**** SUPPLIED ENTRIES ****

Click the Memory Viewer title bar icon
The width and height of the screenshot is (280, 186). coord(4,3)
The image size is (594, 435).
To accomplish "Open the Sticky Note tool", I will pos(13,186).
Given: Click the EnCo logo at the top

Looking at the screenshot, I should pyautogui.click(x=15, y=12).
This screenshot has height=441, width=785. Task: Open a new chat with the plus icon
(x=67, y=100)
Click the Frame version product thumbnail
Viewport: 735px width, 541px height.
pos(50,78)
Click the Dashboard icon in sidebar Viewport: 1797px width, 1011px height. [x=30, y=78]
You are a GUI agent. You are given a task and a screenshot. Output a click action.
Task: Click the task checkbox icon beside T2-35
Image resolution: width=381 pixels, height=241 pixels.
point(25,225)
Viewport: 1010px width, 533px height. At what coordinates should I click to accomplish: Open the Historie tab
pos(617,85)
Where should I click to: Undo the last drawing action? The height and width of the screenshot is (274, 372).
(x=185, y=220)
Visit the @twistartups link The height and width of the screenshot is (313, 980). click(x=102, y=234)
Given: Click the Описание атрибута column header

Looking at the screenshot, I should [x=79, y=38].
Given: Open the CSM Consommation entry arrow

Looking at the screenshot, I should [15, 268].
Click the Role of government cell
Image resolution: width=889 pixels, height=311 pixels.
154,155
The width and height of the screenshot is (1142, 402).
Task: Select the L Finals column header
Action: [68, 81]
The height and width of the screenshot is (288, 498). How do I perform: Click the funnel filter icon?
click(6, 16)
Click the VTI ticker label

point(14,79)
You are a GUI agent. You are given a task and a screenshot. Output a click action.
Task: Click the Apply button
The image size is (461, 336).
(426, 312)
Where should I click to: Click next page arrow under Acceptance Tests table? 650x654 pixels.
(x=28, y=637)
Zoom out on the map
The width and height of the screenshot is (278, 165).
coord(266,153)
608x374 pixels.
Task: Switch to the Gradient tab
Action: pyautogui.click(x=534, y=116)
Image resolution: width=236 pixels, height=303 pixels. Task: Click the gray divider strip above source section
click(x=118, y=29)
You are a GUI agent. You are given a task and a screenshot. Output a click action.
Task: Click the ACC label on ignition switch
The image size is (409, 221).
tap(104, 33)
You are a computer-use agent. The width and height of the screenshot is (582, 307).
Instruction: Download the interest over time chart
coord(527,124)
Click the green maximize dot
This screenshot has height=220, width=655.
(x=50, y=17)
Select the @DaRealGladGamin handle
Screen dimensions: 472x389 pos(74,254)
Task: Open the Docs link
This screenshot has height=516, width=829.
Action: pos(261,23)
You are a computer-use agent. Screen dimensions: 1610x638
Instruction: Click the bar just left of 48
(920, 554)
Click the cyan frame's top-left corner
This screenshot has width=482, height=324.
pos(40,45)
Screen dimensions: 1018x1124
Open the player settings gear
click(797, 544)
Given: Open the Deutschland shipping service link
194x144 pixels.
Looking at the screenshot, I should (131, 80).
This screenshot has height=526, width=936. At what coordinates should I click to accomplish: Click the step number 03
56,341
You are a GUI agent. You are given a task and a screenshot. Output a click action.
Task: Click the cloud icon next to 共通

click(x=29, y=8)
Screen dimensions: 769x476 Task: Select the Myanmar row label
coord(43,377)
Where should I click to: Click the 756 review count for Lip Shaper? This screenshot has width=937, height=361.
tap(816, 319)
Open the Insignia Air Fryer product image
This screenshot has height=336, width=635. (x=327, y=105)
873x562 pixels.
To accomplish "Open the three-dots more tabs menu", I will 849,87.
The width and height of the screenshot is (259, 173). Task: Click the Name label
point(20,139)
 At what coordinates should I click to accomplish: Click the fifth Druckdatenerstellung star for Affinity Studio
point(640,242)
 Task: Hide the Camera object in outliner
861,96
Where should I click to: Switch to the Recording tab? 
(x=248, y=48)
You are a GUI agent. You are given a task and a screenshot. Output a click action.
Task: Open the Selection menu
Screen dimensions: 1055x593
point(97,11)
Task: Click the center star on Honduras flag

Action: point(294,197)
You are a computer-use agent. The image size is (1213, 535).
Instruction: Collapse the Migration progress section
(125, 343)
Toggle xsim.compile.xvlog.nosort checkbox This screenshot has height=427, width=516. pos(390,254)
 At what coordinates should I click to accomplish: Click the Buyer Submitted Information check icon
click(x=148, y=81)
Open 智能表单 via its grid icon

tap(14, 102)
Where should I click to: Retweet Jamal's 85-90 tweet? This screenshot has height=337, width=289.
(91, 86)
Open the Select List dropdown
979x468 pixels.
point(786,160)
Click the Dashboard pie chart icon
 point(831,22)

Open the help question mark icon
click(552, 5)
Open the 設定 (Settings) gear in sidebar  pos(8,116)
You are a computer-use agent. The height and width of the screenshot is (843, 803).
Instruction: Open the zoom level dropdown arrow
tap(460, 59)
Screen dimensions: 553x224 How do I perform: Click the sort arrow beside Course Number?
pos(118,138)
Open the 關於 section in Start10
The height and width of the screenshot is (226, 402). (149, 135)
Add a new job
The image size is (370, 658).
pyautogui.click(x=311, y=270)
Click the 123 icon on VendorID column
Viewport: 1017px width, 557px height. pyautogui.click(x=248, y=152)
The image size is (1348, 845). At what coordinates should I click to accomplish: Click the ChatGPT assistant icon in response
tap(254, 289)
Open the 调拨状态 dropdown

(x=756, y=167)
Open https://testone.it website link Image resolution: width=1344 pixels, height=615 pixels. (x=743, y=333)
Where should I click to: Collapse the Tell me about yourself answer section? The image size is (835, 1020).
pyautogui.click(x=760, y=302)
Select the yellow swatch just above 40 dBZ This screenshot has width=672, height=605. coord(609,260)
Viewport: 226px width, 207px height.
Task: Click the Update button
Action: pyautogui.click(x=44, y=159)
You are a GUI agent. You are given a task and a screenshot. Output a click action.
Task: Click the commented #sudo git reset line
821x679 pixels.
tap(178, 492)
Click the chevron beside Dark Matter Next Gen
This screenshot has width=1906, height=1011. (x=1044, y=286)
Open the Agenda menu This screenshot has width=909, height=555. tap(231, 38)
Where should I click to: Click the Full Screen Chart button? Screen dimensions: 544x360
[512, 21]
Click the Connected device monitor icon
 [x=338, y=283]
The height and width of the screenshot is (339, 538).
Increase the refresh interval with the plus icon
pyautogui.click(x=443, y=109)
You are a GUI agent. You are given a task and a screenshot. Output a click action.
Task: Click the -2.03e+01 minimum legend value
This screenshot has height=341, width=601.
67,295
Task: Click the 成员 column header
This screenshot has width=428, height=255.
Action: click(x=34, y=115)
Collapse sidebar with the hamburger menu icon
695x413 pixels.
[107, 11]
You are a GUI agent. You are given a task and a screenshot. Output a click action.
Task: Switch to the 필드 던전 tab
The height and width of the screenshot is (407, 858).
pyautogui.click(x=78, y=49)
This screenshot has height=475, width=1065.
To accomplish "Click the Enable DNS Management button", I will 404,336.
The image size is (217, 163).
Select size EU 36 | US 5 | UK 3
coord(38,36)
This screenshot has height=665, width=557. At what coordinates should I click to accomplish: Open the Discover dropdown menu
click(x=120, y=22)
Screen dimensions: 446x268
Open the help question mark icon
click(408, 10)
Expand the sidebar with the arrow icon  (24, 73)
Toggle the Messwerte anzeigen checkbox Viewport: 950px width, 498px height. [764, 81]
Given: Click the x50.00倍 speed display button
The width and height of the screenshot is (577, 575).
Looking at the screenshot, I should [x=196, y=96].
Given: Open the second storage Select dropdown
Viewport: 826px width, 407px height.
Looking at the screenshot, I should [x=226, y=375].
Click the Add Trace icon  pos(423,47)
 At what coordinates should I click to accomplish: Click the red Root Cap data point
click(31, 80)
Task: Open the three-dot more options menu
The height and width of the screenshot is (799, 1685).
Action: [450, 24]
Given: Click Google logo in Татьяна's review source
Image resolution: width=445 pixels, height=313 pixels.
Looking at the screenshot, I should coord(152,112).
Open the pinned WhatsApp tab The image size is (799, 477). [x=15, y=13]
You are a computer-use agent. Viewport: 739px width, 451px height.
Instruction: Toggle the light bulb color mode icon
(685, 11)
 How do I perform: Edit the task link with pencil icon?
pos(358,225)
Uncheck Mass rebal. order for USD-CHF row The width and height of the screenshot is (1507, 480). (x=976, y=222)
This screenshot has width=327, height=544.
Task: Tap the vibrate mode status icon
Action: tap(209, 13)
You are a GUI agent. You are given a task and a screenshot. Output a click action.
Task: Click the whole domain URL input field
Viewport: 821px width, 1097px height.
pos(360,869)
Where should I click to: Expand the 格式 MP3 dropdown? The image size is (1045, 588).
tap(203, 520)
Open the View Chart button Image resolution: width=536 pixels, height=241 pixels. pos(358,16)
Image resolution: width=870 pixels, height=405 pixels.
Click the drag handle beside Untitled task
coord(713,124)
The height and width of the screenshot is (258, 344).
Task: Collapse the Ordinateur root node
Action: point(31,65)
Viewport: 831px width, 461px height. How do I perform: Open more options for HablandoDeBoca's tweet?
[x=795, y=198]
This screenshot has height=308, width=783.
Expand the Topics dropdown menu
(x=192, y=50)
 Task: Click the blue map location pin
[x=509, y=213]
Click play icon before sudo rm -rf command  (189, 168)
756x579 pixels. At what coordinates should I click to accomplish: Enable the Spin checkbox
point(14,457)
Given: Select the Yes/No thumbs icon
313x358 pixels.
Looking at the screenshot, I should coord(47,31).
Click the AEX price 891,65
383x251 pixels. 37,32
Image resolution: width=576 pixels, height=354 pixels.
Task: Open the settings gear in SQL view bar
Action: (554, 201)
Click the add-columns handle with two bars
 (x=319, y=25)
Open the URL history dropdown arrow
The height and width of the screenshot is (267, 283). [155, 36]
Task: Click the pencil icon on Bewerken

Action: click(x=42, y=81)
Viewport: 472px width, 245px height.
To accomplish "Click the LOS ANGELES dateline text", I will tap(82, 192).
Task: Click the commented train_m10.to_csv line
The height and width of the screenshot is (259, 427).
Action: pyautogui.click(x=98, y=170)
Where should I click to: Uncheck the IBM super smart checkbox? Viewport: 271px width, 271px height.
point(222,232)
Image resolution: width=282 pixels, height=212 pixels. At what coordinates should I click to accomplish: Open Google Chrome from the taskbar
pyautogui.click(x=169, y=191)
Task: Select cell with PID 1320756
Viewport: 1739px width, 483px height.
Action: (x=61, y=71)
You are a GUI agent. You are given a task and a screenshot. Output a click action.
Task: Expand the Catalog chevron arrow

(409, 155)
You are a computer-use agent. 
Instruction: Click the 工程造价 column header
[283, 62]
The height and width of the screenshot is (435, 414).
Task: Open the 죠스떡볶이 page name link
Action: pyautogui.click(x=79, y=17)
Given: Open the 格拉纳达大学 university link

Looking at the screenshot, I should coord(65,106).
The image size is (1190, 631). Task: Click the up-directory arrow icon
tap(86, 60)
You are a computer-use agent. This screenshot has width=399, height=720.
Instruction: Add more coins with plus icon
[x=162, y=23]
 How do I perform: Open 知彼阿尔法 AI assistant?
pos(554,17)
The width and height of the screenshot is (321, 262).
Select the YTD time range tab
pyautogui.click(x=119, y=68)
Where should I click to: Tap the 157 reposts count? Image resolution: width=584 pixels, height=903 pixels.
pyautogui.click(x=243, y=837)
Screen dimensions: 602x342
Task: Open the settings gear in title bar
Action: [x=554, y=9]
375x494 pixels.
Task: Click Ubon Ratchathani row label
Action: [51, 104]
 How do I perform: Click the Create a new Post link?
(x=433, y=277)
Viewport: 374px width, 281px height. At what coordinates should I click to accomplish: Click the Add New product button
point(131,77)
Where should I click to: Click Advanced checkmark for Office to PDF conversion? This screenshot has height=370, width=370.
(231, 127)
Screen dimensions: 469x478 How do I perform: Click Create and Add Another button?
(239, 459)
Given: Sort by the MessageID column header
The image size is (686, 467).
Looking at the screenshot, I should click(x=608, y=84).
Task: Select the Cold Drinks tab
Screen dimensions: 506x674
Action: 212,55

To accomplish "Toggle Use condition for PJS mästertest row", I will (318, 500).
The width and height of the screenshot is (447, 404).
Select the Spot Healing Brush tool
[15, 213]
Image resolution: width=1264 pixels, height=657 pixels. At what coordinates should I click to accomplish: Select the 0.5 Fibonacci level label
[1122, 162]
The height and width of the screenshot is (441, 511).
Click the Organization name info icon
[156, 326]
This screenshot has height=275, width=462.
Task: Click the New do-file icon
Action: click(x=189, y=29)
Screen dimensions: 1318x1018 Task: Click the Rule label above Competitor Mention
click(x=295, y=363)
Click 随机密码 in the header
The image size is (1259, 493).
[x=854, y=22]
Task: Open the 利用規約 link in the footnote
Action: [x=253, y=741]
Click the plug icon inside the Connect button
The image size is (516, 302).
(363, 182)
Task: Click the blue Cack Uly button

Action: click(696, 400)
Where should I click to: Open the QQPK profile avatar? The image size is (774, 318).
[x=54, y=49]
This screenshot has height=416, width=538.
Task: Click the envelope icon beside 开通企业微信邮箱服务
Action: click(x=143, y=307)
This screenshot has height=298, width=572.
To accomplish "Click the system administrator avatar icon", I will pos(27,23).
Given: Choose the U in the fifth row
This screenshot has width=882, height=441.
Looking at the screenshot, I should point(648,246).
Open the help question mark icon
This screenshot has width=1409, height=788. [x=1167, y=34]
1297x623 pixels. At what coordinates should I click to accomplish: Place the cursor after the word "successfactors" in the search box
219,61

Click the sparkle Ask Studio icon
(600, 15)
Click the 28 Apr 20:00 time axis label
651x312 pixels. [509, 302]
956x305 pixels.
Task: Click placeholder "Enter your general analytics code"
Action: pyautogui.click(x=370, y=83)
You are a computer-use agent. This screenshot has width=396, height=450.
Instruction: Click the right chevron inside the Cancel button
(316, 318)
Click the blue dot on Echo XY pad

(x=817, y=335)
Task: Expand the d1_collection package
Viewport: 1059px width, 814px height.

****

■ TASK TO COMPLETE ■
Repeat the material above exactly, beginning with its first line and ending with the line that holds "Click the Role of government cell", and leave out everything else.

■ WRITTEN ANSWER ■
Click the Memory Viewer title bar icon
The width and height of the screenshot is (280, 186). coord(4,3)
The image size is (594, 435).
To accomplish "Open the Sticky Note tool", I will pos(13,186).
Given: Click the EnCo logo at the top

Looking at the screenshot, I should pyautogui.click(x=15, y=12).
This screenshot has height=441, width=785. Task: Open a new chat with the plus icon
(x=67, y=100)
Click the Frame version product thumbnail
Viewport: 735px width, 541px height.
pos(50,78)
Click the Dashboard icon in sidebar Viewport: 1797px width, 1011px height. [x=30, y=78]
You are a GUI agent. You are given a task and a screenshot. Output a click action.
Task: Click the task checkbox icon beside T2-35
Image resolution: width=381 pixels, height=241 pixels.
point(25,225)
Viewport: 1010px width, 533px height. At what coordinates should I click to accomplish: Open the Historie tab
pos(617,85)
Where should I click to: Undo the last drawing action? The height and width of the screenshot is (274, 372).
(x=185, y=220)
Visit the @twistartups link The height and width of the screenshot is (313, 980). click(x=102, y=234)
Given: Click the Описание атрибута column header

Looking at the screenshot, I should [x=79, y=38].
Given: Open the CSM Consommation entry arrow

Looking at the screenshot, I should [15, 268].
Click the Role of government cell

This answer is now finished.